Las visitas de pacientes interesados en una cirugía de reasignación de sexo aumentan en los consultorios hondureños. Tanto que cifras del Colectivo Unidad Color Rosa apuntan a que al menos 80 personas están en la lista de candidatos a esta operación, una vez que sea legal.

Foto: La Prensa

149 crímenes de odio han sido registrados contra personas de la comunidad LGBTI en los últimos ocho años en Honduras.
“Esos procedimientos no están aprobados en Honduras. He recibido pacientes que se han sacado grasa del cuerpo para hacer su figura más femenina”, señala Luis Gonzales, cirujano plástico.

En Latinoamérica, naciones como México, Argentina y Brasil practican estas operaciones, pero los precios son superiores a L400 mil.

Las mujeres transexuales en Honduras utilizan hormonas femeninas.
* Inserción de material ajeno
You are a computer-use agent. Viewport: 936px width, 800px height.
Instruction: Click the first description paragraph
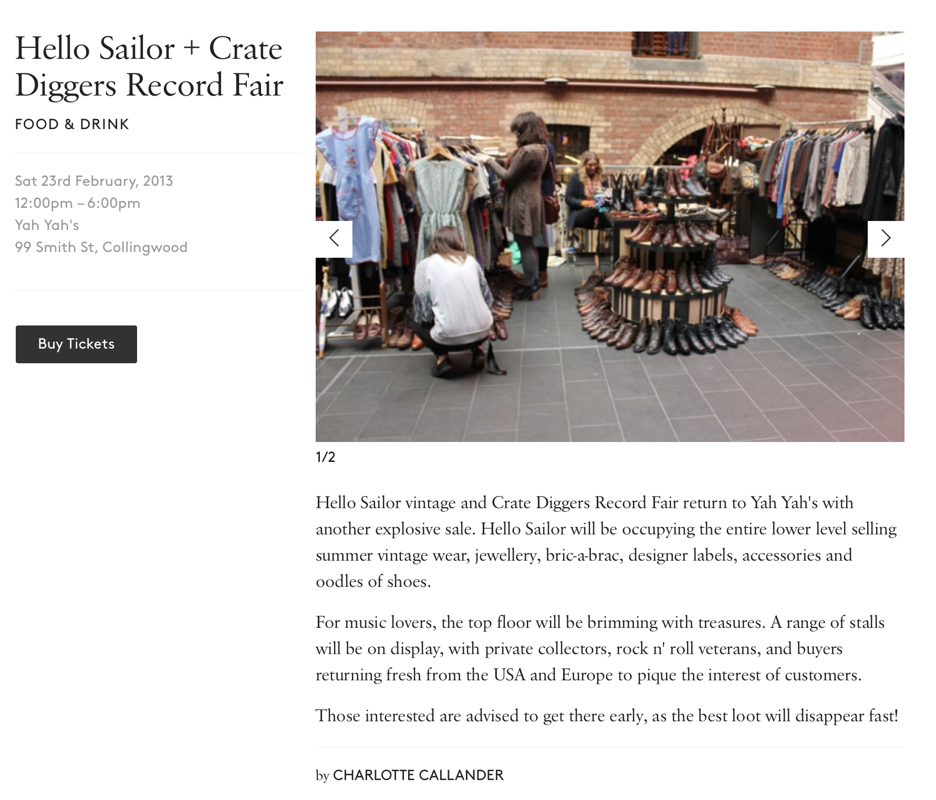pyautogui.click(x=607, y=542)
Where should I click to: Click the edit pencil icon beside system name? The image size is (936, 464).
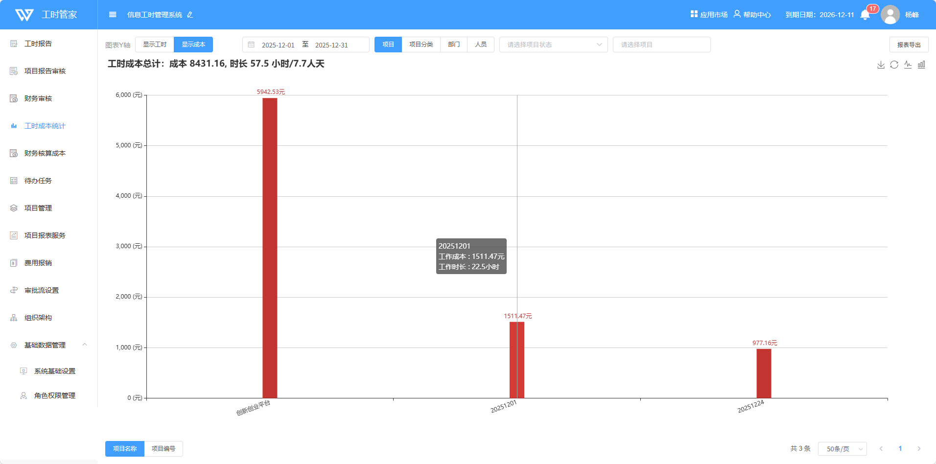point(190,15)
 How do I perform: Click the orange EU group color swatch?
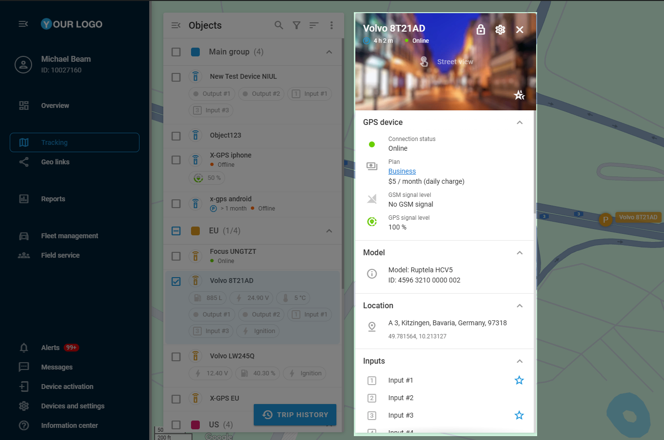click(195, 231)
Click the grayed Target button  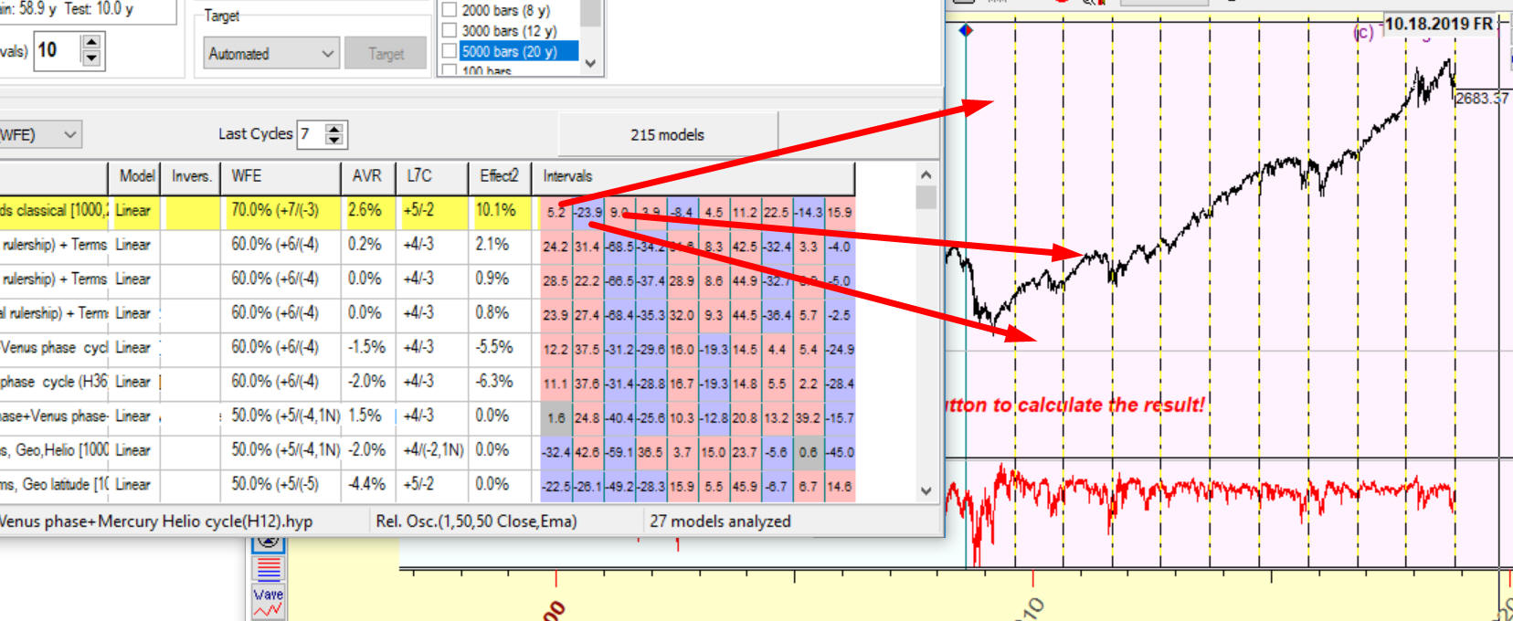386,54
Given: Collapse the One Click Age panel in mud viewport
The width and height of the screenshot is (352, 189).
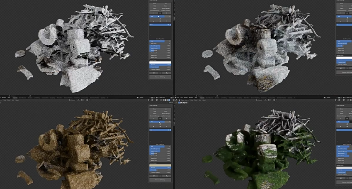Looking at the screenshot, I should pyautogui.click(x=150, y=106).
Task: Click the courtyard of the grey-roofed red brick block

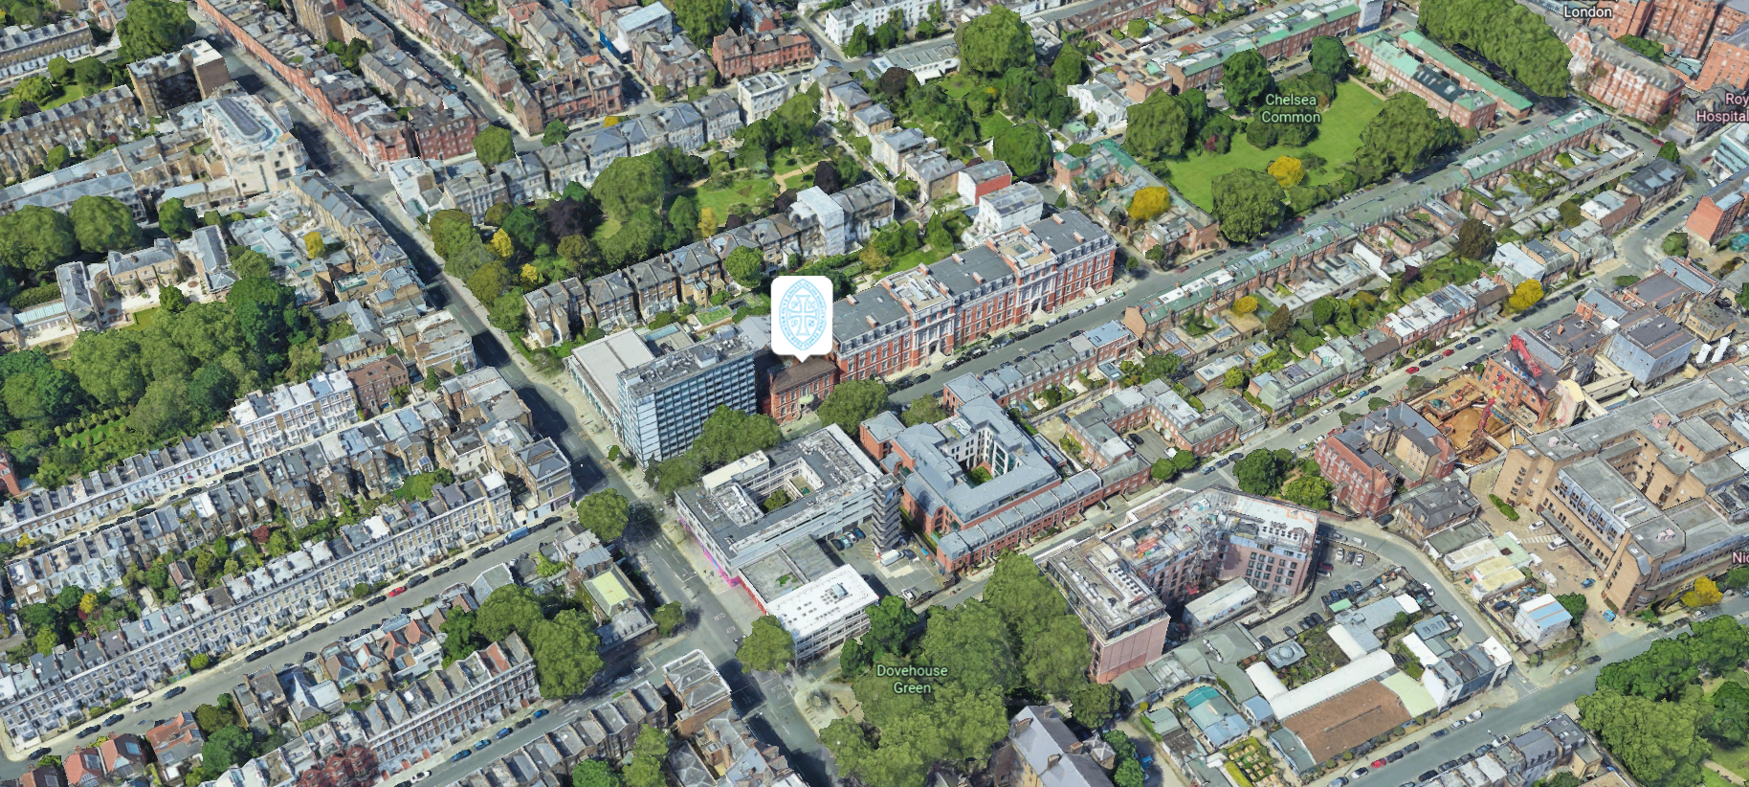Action: click(978, 466)
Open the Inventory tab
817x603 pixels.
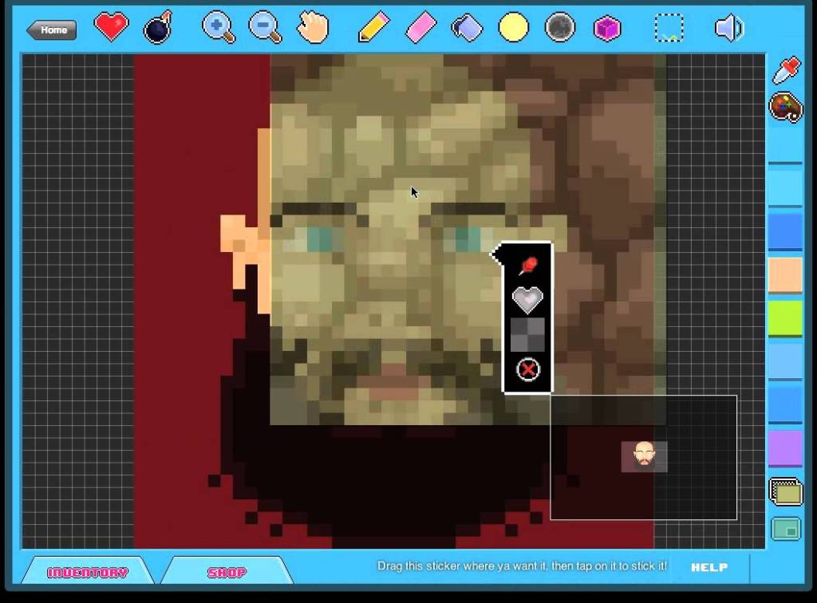coord(88,571)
Estos medicamentos son anticonceptivos que se aplican ya sea por vía oral o inyección.

“Lo que contiene el anticonceptivo son hormonas de la mujer y si se le da a un paciente masculino, se trastorna su cuerpo y empieza a experimentar características femeninas a largo plazo”, explica Gabriela Betancourt, integrante de la Sociedad Hondureña de Endocrinología y Metabolismo, capítulo de noroccidente.

La especialista advierte que un mal empleo de los estrógenos tiene efectos secundarios, pero en la práctica los transexuales se los autosuministran.